▶ _REQUIRED WORK_
Copy exactly the lines of the material below that run from the one containing "Facebook (477, 2099)" through the one containing "Cookie Policy (710, 1340)". Copy no other lines.

▶ _AVAILABLE RECORDS_
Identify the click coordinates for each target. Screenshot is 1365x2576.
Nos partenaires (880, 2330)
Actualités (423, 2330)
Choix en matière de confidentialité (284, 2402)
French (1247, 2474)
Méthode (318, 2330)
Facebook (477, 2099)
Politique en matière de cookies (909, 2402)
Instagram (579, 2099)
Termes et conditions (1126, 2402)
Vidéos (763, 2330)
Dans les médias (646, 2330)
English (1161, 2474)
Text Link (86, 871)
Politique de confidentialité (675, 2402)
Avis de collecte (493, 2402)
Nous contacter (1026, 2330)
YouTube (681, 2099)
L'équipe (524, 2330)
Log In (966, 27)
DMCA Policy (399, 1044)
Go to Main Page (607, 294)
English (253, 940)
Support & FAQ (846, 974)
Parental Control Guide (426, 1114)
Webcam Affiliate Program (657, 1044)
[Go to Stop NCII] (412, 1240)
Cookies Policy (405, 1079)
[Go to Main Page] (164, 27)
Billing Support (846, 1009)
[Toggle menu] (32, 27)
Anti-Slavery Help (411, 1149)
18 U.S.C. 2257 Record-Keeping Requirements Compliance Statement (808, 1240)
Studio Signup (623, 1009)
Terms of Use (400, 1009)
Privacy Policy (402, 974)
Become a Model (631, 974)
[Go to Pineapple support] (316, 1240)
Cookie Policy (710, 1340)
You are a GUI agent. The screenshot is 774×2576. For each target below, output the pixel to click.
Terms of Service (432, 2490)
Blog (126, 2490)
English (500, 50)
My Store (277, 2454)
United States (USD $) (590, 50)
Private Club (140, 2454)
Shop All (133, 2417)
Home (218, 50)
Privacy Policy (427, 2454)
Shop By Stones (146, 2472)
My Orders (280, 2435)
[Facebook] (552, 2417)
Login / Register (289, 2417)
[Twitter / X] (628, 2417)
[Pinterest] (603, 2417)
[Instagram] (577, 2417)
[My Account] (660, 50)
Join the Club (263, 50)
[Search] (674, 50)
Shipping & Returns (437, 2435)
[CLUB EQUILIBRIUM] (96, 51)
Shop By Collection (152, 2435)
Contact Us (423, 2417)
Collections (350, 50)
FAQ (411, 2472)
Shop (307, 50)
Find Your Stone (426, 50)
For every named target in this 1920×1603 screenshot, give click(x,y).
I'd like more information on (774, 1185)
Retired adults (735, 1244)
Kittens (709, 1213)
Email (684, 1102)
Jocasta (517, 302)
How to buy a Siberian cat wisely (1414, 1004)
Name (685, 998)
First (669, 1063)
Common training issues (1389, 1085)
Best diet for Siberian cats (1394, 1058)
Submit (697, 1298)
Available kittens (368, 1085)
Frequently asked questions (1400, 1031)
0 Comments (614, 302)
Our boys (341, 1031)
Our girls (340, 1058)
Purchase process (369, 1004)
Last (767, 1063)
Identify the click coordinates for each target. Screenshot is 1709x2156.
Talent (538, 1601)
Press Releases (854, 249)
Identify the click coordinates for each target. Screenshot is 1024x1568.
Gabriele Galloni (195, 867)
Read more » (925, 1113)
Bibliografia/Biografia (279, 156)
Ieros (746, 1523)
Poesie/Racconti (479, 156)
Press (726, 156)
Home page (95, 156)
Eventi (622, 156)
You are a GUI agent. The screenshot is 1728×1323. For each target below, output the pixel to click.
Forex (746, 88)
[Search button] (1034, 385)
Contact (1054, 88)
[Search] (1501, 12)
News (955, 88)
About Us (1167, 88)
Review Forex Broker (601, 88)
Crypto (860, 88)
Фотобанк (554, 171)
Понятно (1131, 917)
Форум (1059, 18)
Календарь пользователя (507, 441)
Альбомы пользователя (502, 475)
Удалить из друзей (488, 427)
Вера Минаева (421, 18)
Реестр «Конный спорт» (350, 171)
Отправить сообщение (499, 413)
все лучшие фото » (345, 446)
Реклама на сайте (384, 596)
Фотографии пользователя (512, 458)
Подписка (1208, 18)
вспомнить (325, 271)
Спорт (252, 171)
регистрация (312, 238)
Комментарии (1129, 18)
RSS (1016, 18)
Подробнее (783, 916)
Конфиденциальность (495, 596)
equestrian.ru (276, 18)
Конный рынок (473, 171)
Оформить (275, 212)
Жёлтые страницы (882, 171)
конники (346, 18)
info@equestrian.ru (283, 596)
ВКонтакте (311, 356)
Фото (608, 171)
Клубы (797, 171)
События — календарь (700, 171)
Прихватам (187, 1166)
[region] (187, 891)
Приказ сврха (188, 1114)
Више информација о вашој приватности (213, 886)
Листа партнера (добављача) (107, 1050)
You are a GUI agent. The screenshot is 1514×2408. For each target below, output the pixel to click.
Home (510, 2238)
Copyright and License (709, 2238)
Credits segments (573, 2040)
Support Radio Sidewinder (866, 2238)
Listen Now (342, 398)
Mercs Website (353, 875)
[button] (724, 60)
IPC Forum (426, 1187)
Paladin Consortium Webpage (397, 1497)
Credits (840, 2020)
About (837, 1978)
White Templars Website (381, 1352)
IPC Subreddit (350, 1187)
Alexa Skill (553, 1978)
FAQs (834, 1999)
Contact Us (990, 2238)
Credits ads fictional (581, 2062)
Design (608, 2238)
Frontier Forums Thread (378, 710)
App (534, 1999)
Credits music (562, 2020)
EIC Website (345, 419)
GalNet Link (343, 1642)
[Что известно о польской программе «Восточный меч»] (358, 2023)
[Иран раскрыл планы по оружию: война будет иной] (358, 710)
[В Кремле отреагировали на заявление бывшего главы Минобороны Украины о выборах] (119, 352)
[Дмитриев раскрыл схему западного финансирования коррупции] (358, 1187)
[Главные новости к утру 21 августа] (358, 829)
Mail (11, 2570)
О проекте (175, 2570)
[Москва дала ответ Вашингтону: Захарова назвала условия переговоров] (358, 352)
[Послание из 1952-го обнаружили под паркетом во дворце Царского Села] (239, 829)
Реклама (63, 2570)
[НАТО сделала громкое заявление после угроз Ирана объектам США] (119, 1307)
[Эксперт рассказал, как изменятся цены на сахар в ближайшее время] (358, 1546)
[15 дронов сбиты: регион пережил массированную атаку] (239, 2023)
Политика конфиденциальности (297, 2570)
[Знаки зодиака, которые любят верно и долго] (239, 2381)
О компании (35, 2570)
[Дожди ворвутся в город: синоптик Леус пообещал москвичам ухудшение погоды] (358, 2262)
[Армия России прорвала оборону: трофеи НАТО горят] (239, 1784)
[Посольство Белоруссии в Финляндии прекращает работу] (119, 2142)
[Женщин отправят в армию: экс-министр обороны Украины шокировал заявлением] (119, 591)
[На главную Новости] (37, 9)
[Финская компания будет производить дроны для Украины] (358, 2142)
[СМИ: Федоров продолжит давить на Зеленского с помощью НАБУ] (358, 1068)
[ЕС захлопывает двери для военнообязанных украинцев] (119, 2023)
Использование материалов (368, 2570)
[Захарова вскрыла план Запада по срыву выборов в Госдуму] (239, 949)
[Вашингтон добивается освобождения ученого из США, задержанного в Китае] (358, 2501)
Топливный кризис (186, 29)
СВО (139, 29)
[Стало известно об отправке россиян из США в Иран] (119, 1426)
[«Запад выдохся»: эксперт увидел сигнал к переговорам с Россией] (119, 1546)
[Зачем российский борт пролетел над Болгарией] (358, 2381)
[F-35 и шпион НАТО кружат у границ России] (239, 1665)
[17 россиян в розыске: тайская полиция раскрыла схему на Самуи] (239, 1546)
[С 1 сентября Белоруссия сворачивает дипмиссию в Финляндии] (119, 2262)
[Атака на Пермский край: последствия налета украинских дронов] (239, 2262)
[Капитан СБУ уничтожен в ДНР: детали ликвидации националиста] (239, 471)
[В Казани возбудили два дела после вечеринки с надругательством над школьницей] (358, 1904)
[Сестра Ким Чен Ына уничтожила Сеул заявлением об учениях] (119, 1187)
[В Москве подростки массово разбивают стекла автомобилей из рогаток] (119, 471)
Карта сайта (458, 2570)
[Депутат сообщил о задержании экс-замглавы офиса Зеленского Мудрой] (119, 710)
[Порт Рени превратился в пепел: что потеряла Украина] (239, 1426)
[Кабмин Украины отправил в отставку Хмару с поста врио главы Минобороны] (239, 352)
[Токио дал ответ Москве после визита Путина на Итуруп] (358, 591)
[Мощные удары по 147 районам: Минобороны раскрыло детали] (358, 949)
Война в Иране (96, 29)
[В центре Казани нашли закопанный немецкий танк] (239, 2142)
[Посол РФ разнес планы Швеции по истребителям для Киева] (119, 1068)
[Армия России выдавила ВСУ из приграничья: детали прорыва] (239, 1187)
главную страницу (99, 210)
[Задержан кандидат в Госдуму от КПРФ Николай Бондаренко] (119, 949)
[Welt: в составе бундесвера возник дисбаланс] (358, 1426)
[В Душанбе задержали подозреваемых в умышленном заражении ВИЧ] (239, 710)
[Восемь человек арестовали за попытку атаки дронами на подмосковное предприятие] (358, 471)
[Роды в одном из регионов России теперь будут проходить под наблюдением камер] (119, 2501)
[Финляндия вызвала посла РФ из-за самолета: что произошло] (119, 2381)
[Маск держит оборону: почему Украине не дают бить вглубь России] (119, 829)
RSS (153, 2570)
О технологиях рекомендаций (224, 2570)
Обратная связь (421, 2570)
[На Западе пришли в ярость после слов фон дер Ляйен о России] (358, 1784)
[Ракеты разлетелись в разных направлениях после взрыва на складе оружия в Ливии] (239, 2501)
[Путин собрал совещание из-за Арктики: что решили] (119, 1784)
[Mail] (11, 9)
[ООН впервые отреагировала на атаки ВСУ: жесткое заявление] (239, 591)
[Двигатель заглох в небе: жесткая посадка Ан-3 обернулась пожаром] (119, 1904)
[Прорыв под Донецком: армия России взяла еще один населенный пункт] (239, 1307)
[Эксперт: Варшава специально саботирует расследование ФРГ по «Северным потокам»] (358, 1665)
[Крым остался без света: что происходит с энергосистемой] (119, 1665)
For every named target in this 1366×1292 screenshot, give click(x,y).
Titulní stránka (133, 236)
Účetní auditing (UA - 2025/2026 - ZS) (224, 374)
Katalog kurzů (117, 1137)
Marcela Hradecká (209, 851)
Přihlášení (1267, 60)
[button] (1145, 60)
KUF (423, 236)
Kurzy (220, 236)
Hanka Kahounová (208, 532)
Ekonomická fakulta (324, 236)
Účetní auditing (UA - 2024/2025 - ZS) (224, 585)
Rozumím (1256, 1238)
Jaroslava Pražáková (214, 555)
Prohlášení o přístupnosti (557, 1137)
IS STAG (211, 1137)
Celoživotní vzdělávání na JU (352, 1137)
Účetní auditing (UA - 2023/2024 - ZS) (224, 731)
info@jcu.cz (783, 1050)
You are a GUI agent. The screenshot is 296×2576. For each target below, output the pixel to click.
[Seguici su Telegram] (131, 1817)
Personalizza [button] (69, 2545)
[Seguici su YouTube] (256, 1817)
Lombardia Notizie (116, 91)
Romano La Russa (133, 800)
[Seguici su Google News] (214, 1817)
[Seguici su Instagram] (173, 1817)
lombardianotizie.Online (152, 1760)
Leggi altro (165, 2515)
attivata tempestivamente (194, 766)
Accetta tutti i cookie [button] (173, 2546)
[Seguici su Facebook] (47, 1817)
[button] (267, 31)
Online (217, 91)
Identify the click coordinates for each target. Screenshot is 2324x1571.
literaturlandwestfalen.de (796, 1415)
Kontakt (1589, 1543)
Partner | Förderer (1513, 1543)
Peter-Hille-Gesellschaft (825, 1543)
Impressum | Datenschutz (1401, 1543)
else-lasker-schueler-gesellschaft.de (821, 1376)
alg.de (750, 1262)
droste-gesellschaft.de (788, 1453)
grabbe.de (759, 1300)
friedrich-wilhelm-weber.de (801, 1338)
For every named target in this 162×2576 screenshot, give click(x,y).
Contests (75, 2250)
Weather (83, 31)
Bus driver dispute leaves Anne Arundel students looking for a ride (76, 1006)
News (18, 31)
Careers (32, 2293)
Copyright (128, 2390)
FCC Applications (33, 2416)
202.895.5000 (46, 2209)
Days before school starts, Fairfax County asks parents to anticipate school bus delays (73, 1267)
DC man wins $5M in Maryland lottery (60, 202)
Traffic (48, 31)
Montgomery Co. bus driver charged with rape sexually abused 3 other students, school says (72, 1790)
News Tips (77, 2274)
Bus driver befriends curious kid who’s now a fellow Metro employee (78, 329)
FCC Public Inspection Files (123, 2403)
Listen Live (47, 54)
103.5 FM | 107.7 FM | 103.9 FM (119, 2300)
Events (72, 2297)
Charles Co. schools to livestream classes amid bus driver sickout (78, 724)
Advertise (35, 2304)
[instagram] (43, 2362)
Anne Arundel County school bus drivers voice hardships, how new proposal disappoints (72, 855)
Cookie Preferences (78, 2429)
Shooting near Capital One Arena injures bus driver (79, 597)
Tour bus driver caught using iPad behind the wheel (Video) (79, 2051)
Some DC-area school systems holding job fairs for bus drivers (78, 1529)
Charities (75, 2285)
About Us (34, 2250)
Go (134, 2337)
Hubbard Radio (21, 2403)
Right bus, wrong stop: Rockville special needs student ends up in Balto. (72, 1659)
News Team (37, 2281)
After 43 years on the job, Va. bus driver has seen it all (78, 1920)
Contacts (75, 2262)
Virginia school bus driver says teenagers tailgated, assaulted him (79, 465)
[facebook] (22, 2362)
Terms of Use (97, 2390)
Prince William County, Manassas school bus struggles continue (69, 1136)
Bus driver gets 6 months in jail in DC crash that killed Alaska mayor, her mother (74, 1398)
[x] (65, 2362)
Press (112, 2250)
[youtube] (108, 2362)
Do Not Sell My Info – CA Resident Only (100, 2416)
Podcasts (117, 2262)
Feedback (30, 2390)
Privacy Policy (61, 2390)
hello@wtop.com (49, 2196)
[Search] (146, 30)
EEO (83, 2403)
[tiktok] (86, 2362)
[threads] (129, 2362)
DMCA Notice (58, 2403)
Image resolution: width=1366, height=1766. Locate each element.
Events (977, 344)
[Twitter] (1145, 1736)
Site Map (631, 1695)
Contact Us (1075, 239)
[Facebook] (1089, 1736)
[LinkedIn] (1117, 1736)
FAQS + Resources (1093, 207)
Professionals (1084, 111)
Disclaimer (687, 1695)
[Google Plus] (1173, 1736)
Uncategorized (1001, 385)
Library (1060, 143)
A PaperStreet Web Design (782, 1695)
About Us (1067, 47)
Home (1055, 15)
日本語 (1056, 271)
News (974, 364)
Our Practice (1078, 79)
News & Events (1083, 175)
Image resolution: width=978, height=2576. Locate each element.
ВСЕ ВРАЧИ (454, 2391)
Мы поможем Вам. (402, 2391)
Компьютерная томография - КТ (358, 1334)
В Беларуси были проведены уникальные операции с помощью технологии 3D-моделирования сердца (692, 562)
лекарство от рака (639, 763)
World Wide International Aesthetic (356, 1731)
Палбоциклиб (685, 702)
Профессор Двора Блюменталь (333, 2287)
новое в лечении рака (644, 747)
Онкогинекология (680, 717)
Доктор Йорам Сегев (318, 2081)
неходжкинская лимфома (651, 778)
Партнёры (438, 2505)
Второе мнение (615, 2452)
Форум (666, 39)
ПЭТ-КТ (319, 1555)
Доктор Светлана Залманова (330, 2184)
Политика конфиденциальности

▶ _TASK RESPONSE_
Facebook (477, 2099)
Politique en matière de cookies (909, 2402)
Instagram (579, 2099)
Termes et conditions (1126, 2402)
Vidéos (763, 2330)
Dans les médias (646, 2330)
English (1161, 2474)
Text Link (86, 871)
Politique de confidentialité (675, 2402)
Avis de collecte (493, 2402)
Nous contacter (1026, 2330)
YouTube (681, 2099)
L'équipe (524, 2330)
Log In (966, 27)
DMCA Policy (399, 1044)
Go to Main Page (607, 294)
English (253, 940)
Support & FAQ (846, 974)
Parental Control Guide (426, 1114)
Webcam Affiliate Program (657, 1044)
[Go to Stop NCII] (412, 1240)
Cookies Policy (405, 1079)
[Go to Main Page] (164, 27)
Billing Support (846, 1009)
[Toggle menu] (32, 27)
Anti-Slavery Help (411, 1149)
18 U.S.C. 2257 Record-Keeping Requirements Compliance Statement (808, 1240)
Studio Signup (623, 1009)
Terms of Use (400, 1009)
Privacy Policy (402, 974)
Become a Model (631, 974)
[Go to Pineapple support] (316, 1240)
Cookie Policy (710, 1340)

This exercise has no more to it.